Berlin - Was Fluglärm bedeuten kann, lässt sich bundesweit wohl kaum besser darstellen als in Blankenfelde-Mahlow, Landkreis Teltow-Fläming. Vor einigen Tagen zückte der Referent des Bürgermeisters im Wohngebiet Am Fuchsberg sein Lärmmessgerät, um vor den örtlichen Bundestagsdirektkandidaten von CDU, SPD und Linken politische Überzeugungsarbeit zu leisten. Die Vorführung gelang. Manche Flugzeuge dröhnten schätzungsweise 200 Meter über der Gruppe hinweg. Bis zu 80 Dezibel zeigte das Messgerät an. Ein Presslufthammer auf der Straße macht nicht mehr Lärm.

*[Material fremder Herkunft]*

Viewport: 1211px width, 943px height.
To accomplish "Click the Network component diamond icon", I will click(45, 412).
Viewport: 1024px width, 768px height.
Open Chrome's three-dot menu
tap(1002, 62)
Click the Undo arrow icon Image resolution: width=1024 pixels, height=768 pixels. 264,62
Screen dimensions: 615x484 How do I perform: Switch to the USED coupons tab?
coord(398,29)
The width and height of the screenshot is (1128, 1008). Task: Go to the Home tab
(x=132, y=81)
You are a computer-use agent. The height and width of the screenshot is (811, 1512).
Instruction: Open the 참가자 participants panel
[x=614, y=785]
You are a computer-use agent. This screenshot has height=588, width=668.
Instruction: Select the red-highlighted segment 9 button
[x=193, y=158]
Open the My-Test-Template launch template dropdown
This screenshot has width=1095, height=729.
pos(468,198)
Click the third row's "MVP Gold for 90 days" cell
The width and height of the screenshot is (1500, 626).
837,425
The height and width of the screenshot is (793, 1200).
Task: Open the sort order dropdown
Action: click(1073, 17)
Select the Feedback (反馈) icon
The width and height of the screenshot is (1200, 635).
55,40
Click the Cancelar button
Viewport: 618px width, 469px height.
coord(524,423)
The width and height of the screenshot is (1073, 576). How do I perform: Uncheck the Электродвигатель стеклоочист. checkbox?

Für einen großen Teil der Anwohner von Blankenfelde-Mahlow wird der Presslufthammer-Lärm nach der Eröffnung des Hauptstadtflughafens BER zum Dauerproblem. Alle vier Minuten, in Spitzenzeiten sogar alle zwei Minuten, soll der Ort dann in niedrigster Höhe überflogen werden. Von der Doppelgemeinde bis zur nördlichen Start- und Landebahn, die jetzt noch vom alten Flughafen Schönefeld genutzt wird, sind es nur drei oder vier Kilometer. Von 15.000 bis 20.000 Betroffenen geht Blankenfelde-Mahlow aus.